Study Design and Interventions
The trial enrolled 443 participants with stable COPD and comorbid anxiety or depression across 18 randomly selected community clinics. Patients were randomized to receive either CBT plus usual care or usual care alone. Twenty-seven village doctors completed three days of structured CBT skills training before delivering eight group sessions over two months.
The group sessions primarily involved helping participants understand COPD and its underlying causes and prognosis, psychoeducation about anxiety and depression, and cognitive restructuring of automatic thoughts like, “With COPD, I can’t have a good life.” The village doctors also taught participants relaxation, breathing, and mindfulness exercises.

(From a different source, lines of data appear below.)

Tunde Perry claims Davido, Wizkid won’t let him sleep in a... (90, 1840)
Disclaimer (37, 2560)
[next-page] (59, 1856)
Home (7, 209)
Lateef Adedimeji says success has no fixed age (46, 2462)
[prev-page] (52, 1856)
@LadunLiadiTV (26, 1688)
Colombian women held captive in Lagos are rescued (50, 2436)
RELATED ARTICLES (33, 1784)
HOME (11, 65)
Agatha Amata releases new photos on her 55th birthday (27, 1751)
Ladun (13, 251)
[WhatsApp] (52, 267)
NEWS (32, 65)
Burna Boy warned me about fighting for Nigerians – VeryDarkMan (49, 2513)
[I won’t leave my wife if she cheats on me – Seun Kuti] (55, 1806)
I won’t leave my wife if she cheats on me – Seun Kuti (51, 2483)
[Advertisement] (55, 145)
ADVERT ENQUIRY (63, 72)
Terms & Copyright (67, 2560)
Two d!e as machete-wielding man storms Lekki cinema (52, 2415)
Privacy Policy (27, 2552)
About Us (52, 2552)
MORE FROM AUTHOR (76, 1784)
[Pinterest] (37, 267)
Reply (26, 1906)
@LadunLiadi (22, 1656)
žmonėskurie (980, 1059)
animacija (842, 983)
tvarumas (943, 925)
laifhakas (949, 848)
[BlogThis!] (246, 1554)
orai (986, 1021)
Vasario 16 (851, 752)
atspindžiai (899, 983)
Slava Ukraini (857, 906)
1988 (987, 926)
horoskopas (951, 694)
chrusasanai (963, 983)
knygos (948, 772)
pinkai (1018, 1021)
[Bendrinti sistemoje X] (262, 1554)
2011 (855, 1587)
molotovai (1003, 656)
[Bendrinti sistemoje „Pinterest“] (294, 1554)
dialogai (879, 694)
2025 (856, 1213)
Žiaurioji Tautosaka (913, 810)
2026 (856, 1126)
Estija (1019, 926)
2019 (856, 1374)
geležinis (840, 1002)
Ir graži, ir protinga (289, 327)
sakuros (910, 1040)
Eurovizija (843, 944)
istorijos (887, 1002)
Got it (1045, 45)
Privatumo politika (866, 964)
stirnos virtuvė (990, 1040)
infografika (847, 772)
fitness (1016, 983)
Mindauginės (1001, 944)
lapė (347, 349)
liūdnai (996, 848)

Psychological and Quality-of-Life Outcomes
At 6-month follow-up, patients in the CBT group showed meaningfully better outcomes across all psychological and quality-of-life measures compared to those receiving usual care alone. Psychological outcomes were measured using the Chinese version of the Hospital Anxiety and Depression Scale (HADS). Depression scores (HADS-D) averaged 7.87 in the CBT group versus 10.20 in the control group. Anxiety scores (HADS-A) averaged 8.23 in the CBT group versus 10.71 in the control group. Quality of life, measured by the St. George’s Respiratory Questionnaire (SGRQ), improved by an average of 15.69 points in the CBT group compared to control. All psychological and quality-of-life outcomes reached statistical significance (p<0.001).
Importantly, 98.7% of participants attended all 11 CBT sessions, reflecting strong engagement with treatment.
Also noteworthy is the fact that the village doctors achieved an average CBT competency score of 5.5 out of 6 on the Cognitive First Aid Rating Scale (CFARS), a measure used to evaluate general practitioners’ ability to deliver CBT. All practitioners met the threshold for professional proficiency after three days of training.
Commentary from Dr. Judith Beck
“The findings reinforce that CBT is both teachable and scalable,” said Dr. Judith Beck, Beck Institute President. “This study offers compelling evidence that when frontline healthcare workers receive proper training, they can deliver high-quality CBT that meaningfully reduces suffering—and meets patients where they are.”
This trial adds to growing evidence supporting the efficacy of CBT delivery in primary care and community-based settings. With approximately 99.9 million COPD patients in China, many with undertreated psychological symptoms, village doctor-led CBT represents a novel, evidence-based treatment delivery system for addressing the mental health burden of chronic respiratory disease.
Reference:
Zhang, M., Zhang, P., Dong, Z., Zhang, W., Liu, Y., Qiao, C., … & Chen, Y. (2025). Effectiveness of village doctors led cognitive behavioral therapy for COPD patients in a randomized controlled trial. Scientific Reports.